Source: Bloomerg as at 30 June 2014. Past performance is not an indication of future performance.
Commodity prices were mixed in June, with some soft commodities experiencing sharper falls. Both wheat (-10.0%) and corn (-7.0%) fell. Wheat had reached a 12 month high in May, but eased over the month as concerns about supply from the Ukraine eased. Corn prices declined on the back of strong supply. The US Department of Agriculture reported corn stockpiles were 39% higher than a year earlier.

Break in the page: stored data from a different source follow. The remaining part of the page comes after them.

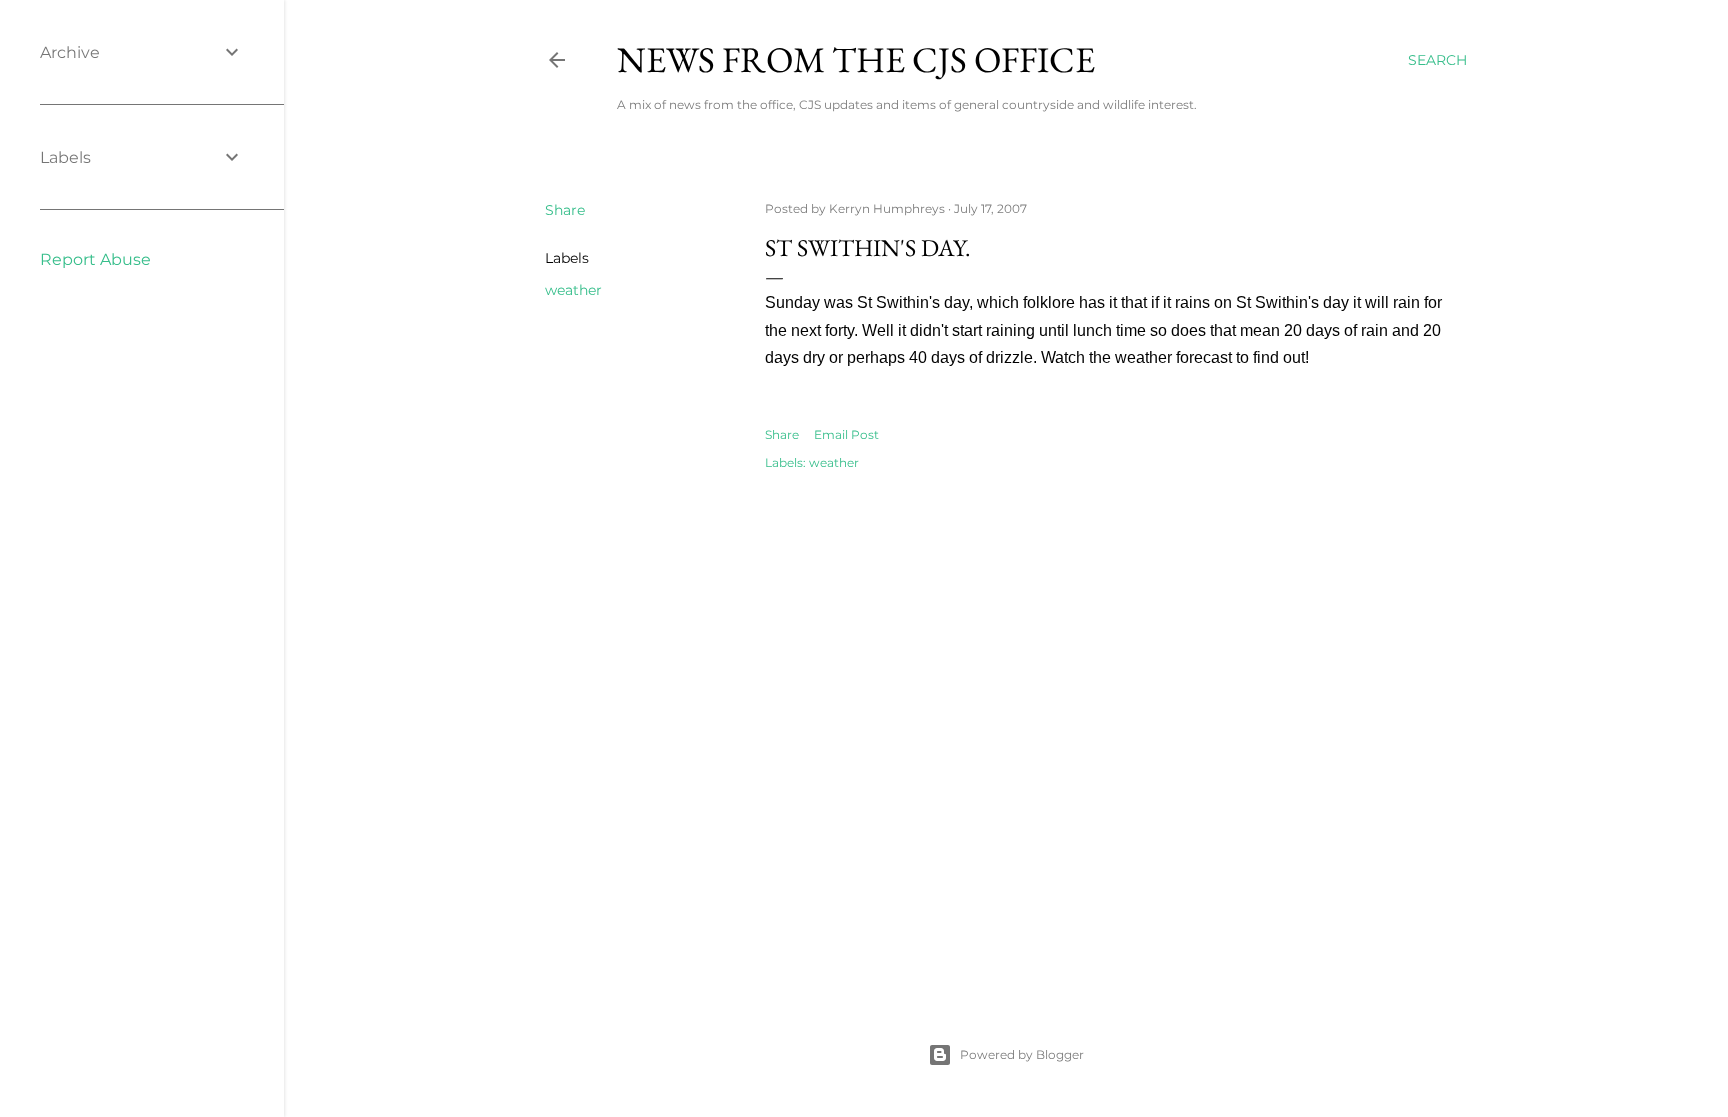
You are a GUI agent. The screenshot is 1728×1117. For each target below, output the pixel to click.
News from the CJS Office (856, 59)
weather (573, 290)
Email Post (846, 434)
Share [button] (565, 210)
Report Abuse (95, 259)
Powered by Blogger (1022, 1054)
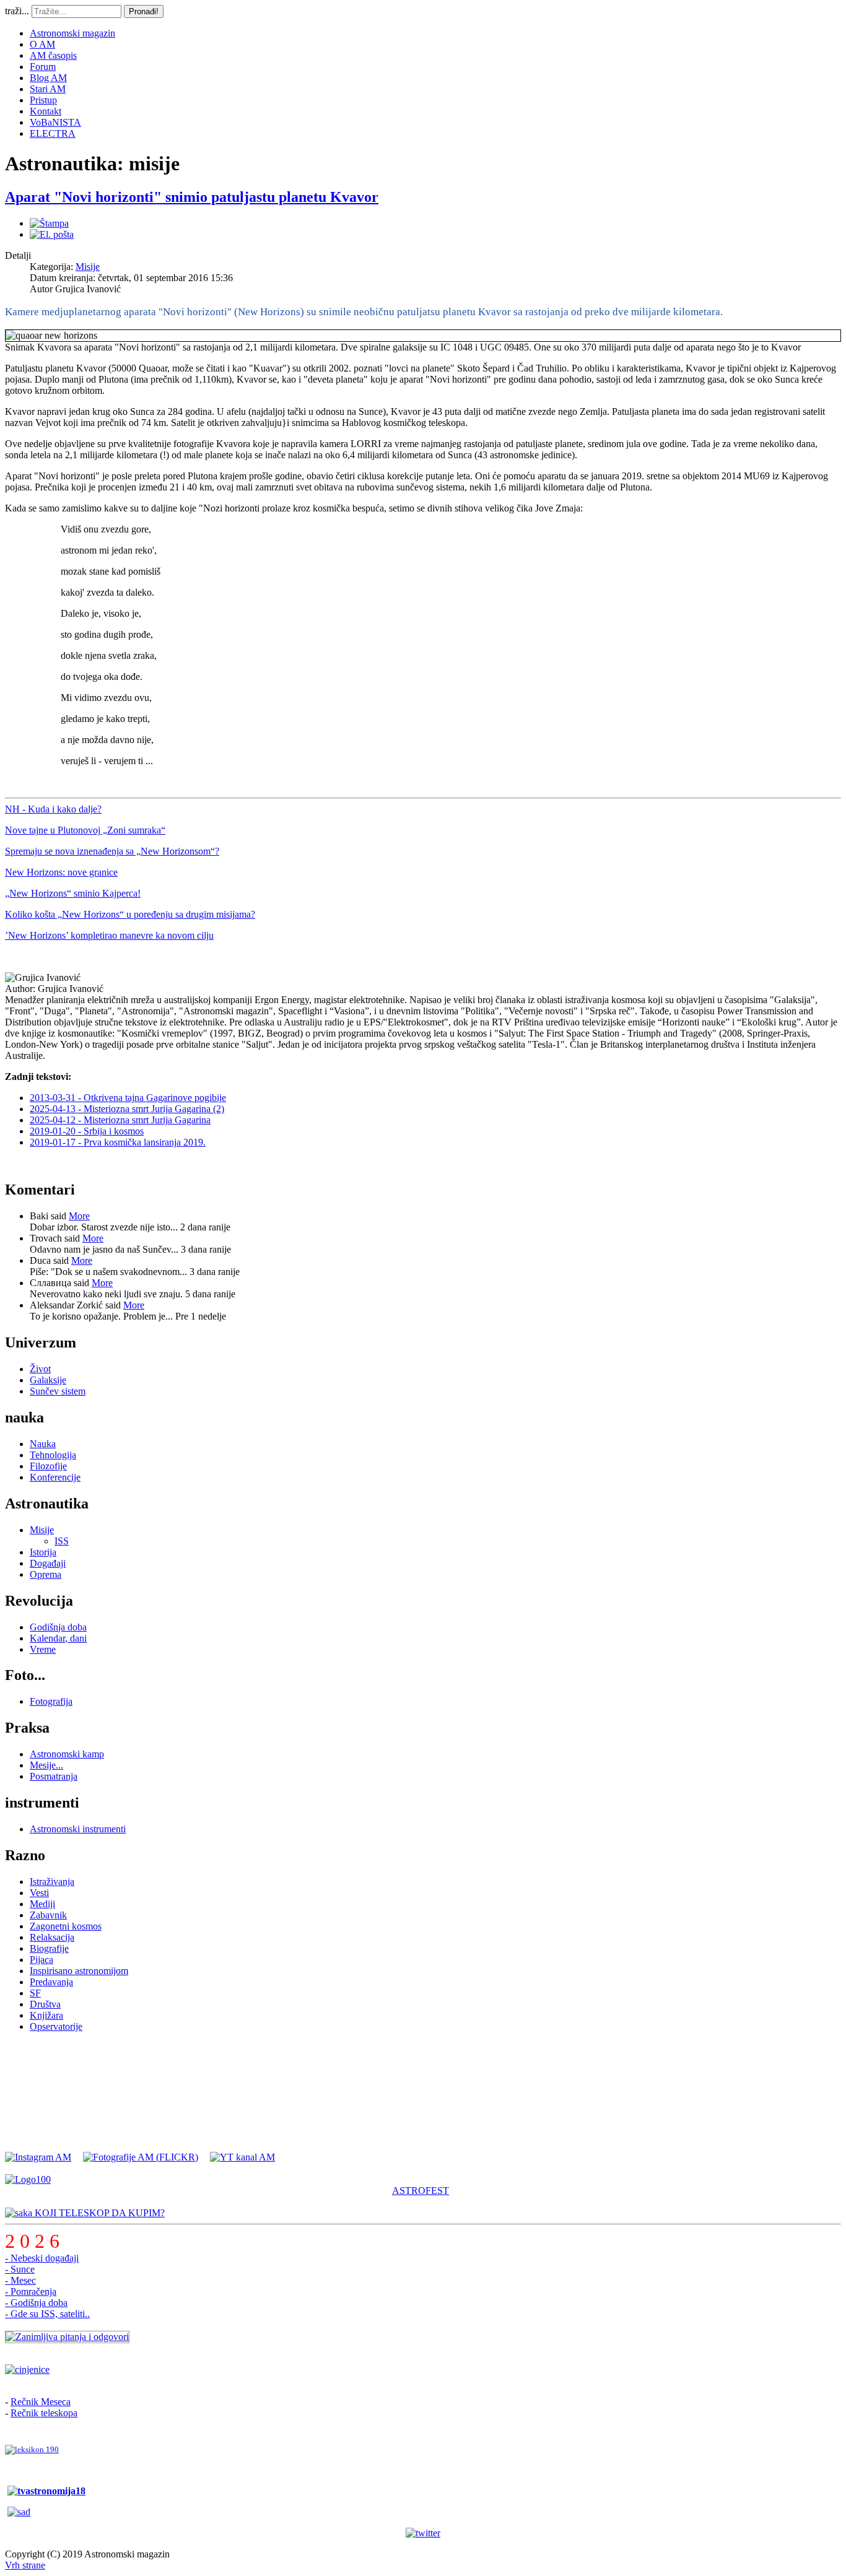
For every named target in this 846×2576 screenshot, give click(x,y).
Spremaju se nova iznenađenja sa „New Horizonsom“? (112, 851)
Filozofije (48, 1466)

Energy prices were mixed, with US natural gas prices falling (-1.6%), while the crude oil prices rose 2.7% on geo-political tensions in the Middle East. There was a spill-over of unrest from Syria to Iraq leading to supply concerns.
Metals prices were mixed. Gold rose (+6.2%), assisted by rising inflation in the US and a weaker US dollar. Zinc rose (+7.9%) on concerns over supply with mine closures, lead increased (+3.7%) and copper (+2.5%) also rose. Nickel fell 1.1% after recent strong gains.
IRON ORE PRICE STABLISES AFTER BETTER CHINA ECONOMIC DATA
The iron ore price traded with volatility over June, but finished the month up 2.2% at $US93.8 per dry metric ton. The iron ore price did fall as low as $US89.0 mid-month before rising towards month end on improved China economic data.
GOLD ROSE IN JUNE
Australian shares lost ground in the final month of FY14, with the S&P/ASX 200 Accumulation Index declining 1.5%. FY14 as a whole was another good one for the domestic share market, however, with the Index adding 17.4%.
In the Energy sector, Shell announced it is selling down its 23% stake in Western Australia-based oil and gas company Woodside Petroleum. Nearly half of the shareholding was sold to institutional shareholders at a small discount during June.
The Australian listed property sector increased by 3.3% in June, supported by a third consecutive monthly decline in government bond yields. The retail sub-sector performed most strongly.
Global developed equity markets recorded mixed gains in June, with US markets continuing to reach record highs, while European markets were mixed.
US markets were boosted by limited news out of the Federal Reserve and expectations that any moves in interest rates would be gradual.
The MSCI World Developed Markets Index increased by 1.7% in USD terms and 0.3% in AUD terms over the month.
The US S&P500 Index rose by 1.9% in June and has risen 22.0% over the 2013/14 financial year. The Nasdaq Index (+3.9%) while the Dow Jones rose a 0.7%.
Equity markets in Europe retreated despite the additional measures announced by the ECB in early June, although European markets had rallied prior to the announcement. Germany’s DAX (-1.1%) and France’s CAC Index (-2.1%) fell. Spain’s IBEX Index (+1.2%) outperformed.
The Japanese Nikkei 225 (+3.6%) and Topix (+5.1%) Indices both rose.
Global emerging markets
Emerging market (EM) equities outperformed their developed market counterparts in June. The MSCI EM Index returned 2.3% in USD terms and 0.9% in AUD terms. Easing tensions in the Ukraine, low volatility globally and stabilizing economic data in China all helped emerging markets.